Continuous Profiling Roadmap¶
"A profile you took once on your laptop tells you how your laptop was slow. A profile that's always running in production tells you which line of code is burning a CPU right now, for a real customer, under real load."
This roadmap is about always-on, low-overhead profiling of production systems — sampling the CPU, heap, locks, and goroutines/threads of every process in the fleet, continuously, and storing the profiles time-indexed so you can ask "what was burning CPU during the 14:32 latency spike?" and "did this deploy regress allocations?" It is the emerging fourth signal of observability, sitting alongside Logging, Metrics, and Tracing. The point-in-time, run-it-on-your-laptop counterpart lives in Quality Engineering → Performance → Profiling; this roadmap is about doing it continuously, in prod, fleet-wide.

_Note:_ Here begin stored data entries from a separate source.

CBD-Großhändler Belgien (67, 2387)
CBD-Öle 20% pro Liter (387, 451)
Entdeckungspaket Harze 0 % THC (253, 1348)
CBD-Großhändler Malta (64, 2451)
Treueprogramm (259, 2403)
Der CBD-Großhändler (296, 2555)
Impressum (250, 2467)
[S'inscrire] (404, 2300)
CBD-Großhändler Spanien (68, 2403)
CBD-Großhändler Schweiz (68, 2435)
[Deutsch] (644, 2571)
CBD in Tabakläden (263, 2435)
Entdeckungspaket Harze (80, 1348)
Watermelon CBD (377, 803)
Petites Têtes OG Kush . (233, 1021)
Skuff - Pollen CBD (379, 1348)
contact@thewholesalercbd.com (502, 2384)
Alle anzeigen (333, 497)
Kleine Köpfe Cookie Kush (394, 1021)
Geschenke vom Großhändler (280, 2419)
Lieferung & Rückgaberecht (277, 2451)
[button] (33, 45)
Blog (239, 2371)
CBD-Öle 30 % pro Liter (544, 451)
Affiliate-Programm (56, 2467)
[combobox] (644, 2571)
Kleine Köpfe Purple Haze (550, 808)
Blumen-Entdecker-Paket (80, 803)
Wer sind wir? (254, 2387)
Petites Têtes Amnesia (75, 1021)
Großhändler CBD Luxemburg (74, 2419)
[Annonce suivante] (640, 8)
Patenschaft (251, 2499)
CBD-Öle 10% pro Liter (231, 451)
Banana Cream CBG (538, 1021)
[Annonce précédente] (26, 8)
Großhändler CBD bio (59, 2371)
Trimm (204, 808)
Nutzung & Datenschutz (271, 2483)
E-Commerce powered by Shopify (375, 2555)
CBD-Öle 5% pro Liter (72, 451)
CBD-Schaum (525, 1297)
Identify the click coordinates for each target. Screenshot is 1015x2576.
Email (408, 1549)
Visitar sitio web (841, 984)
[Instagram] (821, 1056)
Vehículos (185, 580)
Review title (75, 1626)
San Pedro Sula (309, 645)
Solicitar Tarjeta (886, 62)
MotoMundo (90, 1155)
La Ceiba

Looking for how to optimise a hot function once you've found it? That's Performance → Profiling. This section finds the hot function in production; that one teaches you to fix it.
Looking for the kernel-level instrumentation that makes language-agnostic profiling possible? See Dynamic Instrumentation & eBPF.
Why a Dedicated Roadmap¶
Most engineers profile reactively, once, on a laptop, with synthetic input — and the bug only manifests under production data, production concurrency, and production cache behaviour. Continuous profiling inverts that:
- The bug only shows in prod. The slow path is the one your test workload never hits — a pathological customer payload, a cold cache, a contended lock at 10× the QPS you tested.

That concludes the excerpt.